The **Gaussian distribution** models symmetric continuous data on the real line. Its density is:

$$
\ell(x|\mu, \sigma^2) =
    \begin{cases}
        \frac{1}{\sqrt{2\pi \sigma^2}} e^{-\frac{(x-\mu)^2}{2\sigma^2}}, & x \in \mathbb{R} \\
        0, & \text{else}
    \end{cases}
$$

- **Distribution:** `GaussianDistribution(mu, sigma2)`
- **Estimator:** `GaussianEstimator()`

**Example workflow:**
1. Define a Gaussian model: `omodel = GaussianDistribution(mu=2.0, sigma2=6.4)`
2. Generate samples: `data = omodel.sampler(seed=1).sample(1000)`
3. Estimate parameters: `emodel = estimate(data, GaussianEstimator())`


In [11]:
fig, ax = plt.subplots()

omodel = GaussianDistribution(mu=2.0, sigma2=6.4)
data = omodel.sampler(seed=1).sample(1000)
emodel = estimate(data, GaussianEstimator())

xvals = np.linspace(np.min(data), np.max(data), 200)[1:]

ax.hist(data, bins=20, density=True)
ax.plot(xvals, [omodel.density(u) for u in xvals], '--k', label='Real Model')
ax.plot(xvals, [emodel.density(u) for u in xvals], 'r', label='Estimated Model')
ax.set_ylabel('Likelihood');
fig.show()

<IPython.core.display.Javascript object>

In [12]:
emodel

GaussianDistribution(2.0981886610362612, 6.1591623090693775, name=None, keys=None)

The Gaussian distribution is defined on the positive reals.

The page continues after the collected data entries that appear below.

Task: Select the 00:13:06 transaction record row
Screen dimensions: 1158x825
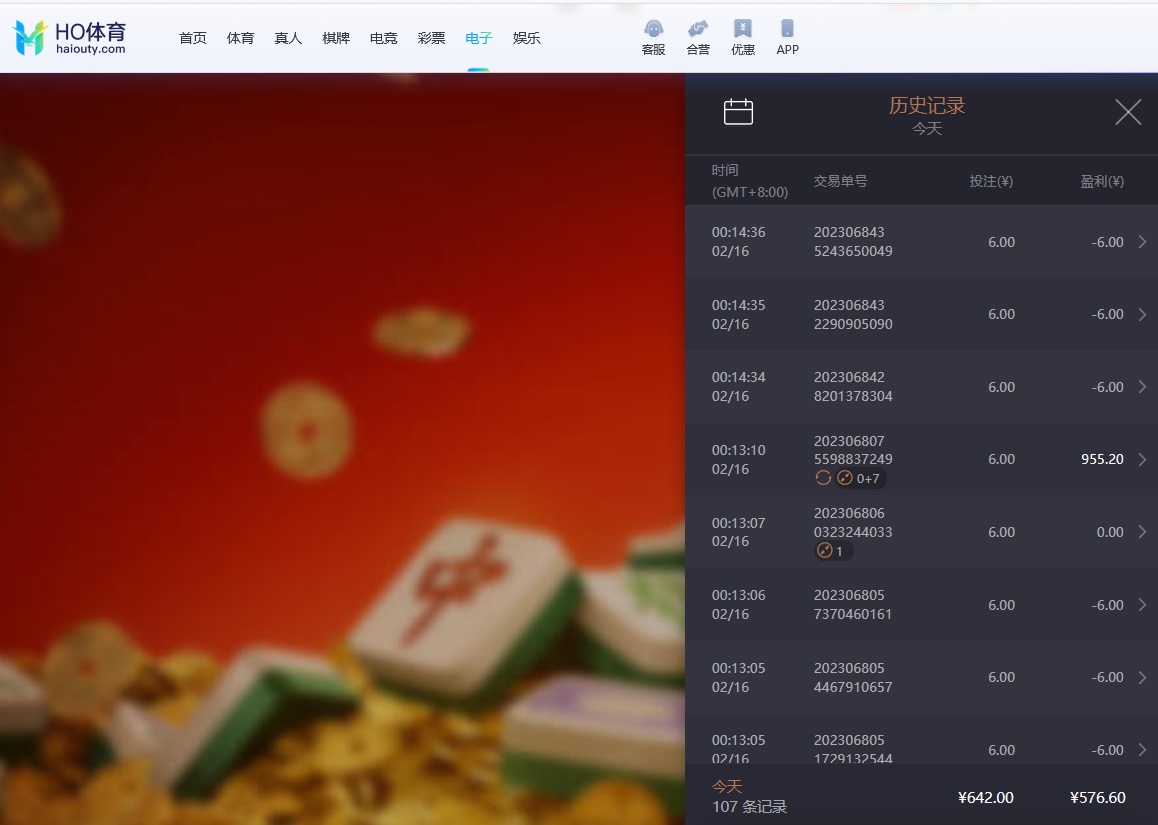Action: tap(920, 605)
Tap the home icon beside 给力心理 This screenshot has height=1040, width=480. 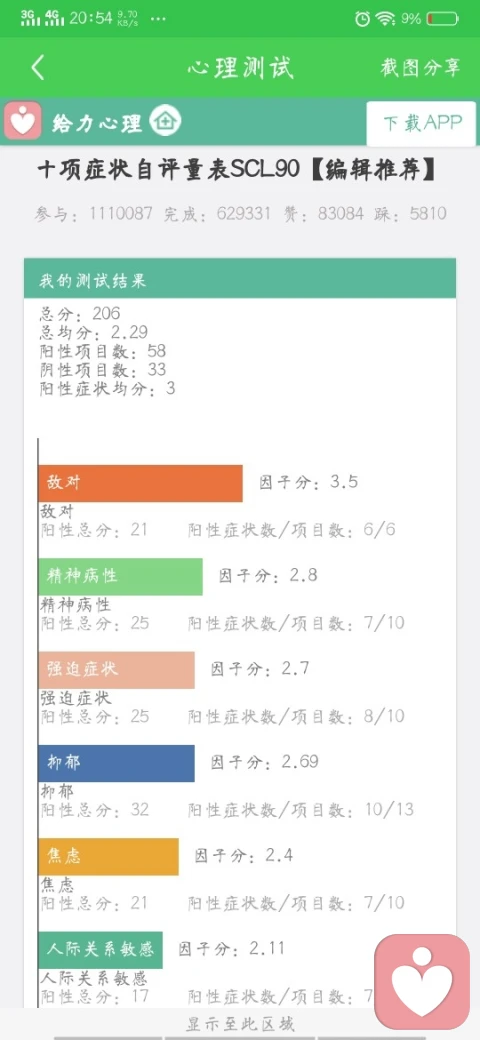(x=165, y=121)
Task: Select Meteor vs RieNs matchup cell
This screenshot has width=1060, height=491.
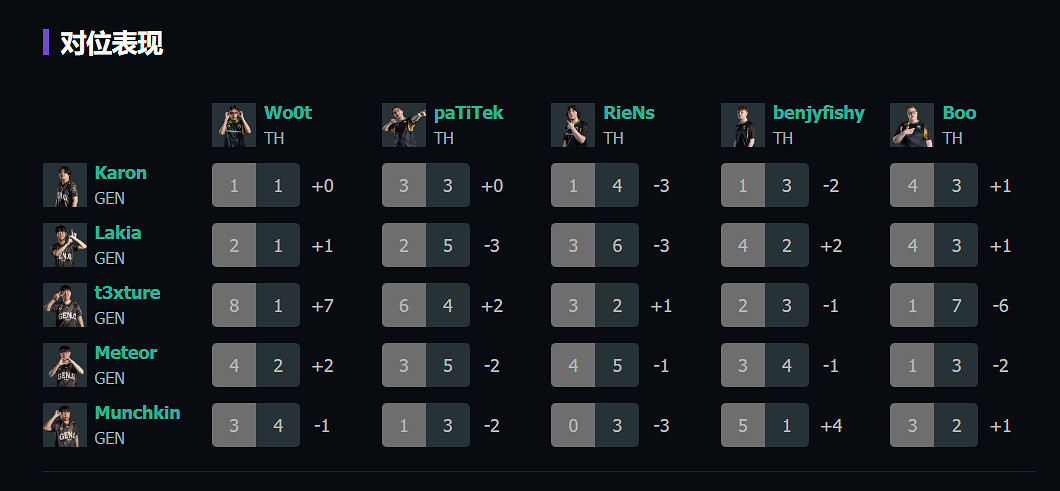Action: (x=595, y=365)
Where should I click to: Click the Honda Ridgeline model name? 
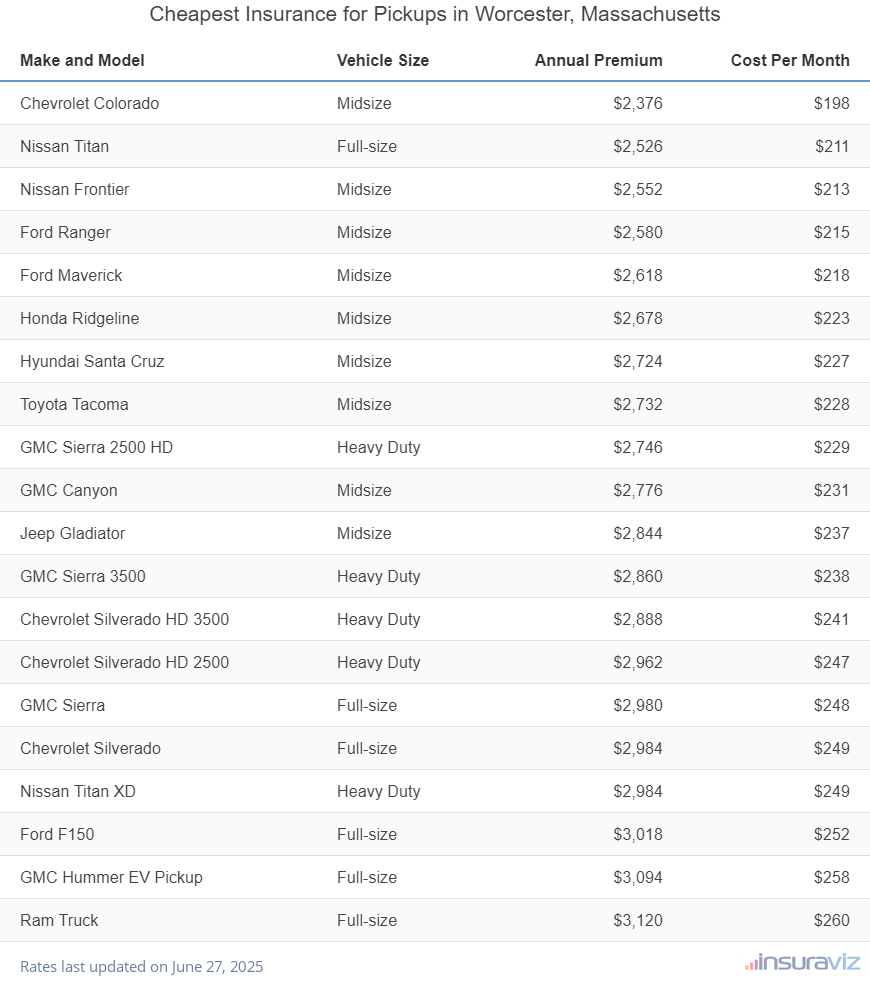point(79,318)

This makes the Gaussian distribution a poor choice for modeling continuous data that is defined on the positive reals. Let's take a look at a couple of the continuous base distributions defined on the postive reals.  

### Log-Gaussian Distribution (Type: float, Support: $\mathbb{R}_{+}$)

A variable $X$ is log-Gaussian if $\log(X) \sim N(\mu, \sigma^2)$. This is suitable for positive real data that is log-symmetric.

Density:

$$
\ell(x|\mu, \sigma^2) =
    \begin{cases}
        \frac{1}{x\sqrt{2\pi \sigma^2}} e^{-\frac{(\log(x)-\mu)^2}{2\sigma^2}}, & x \in \mathbb{R}_{+} \\
        0, & \text{else}
    \end{cases}
$$

- **Distribution:** `LogGaussianDistribution(mu, sigma2)`
- **Estimator:** `LogGaussianEstimator()`



In [13]:
fig, ax = plt.subplots()
rng = np.random.RandomState(1)
omodel = LogGaussianDistribution(mu=0, sigma2=0.25**2)
data = omodel.sampler(1).sample(1000)
emodel = estimate(data, LogGaussianEstimator(), )

xvals = np.linspace(np.min(data), np.max(data), 200)[1:]

ax.hist(data, bins=20, density=True)
ax.plot(xvals, [omodel.density(u) for u in xvals], '--k', label='Real Model')
ax.plot(xvals, [emodel.density(u) for u in xvals], 'r', label='Estimated Model')
ax.set_ylabel('Likelihood');
fig.show()

<IPython.core.display.Javascript object>

### Gamma Distribution (Type: float, Support: $\mathbb{R}_{+}$)

The **Gamma distribution** is used for modeling waiting times and positive real data. It is parameterized by shape $k > 0$ and scale $\theta > 0$.

Density:

$$
\ell(x|k, \theta) =
    \begin{cases}
        \frac{x^{k-1} e^{-x/\theta}}{\Gamma(k)\theta^k}, & x \in \mathbb{R}_{+} \\
        0, & \text{else}
    \end{cases}
$$

- **Distribution:** `GammaDistribution(k, theta)`
- **Estimator:** `GammaEstimator()`





In [14]:
fig, ax = plt.subplots()

omodel = GammaDistribution(k=7.5, theta=4.2)
data = omodel.sampler(seed=1).sample(1000)
emodel = estimate(data, GammaEstimator())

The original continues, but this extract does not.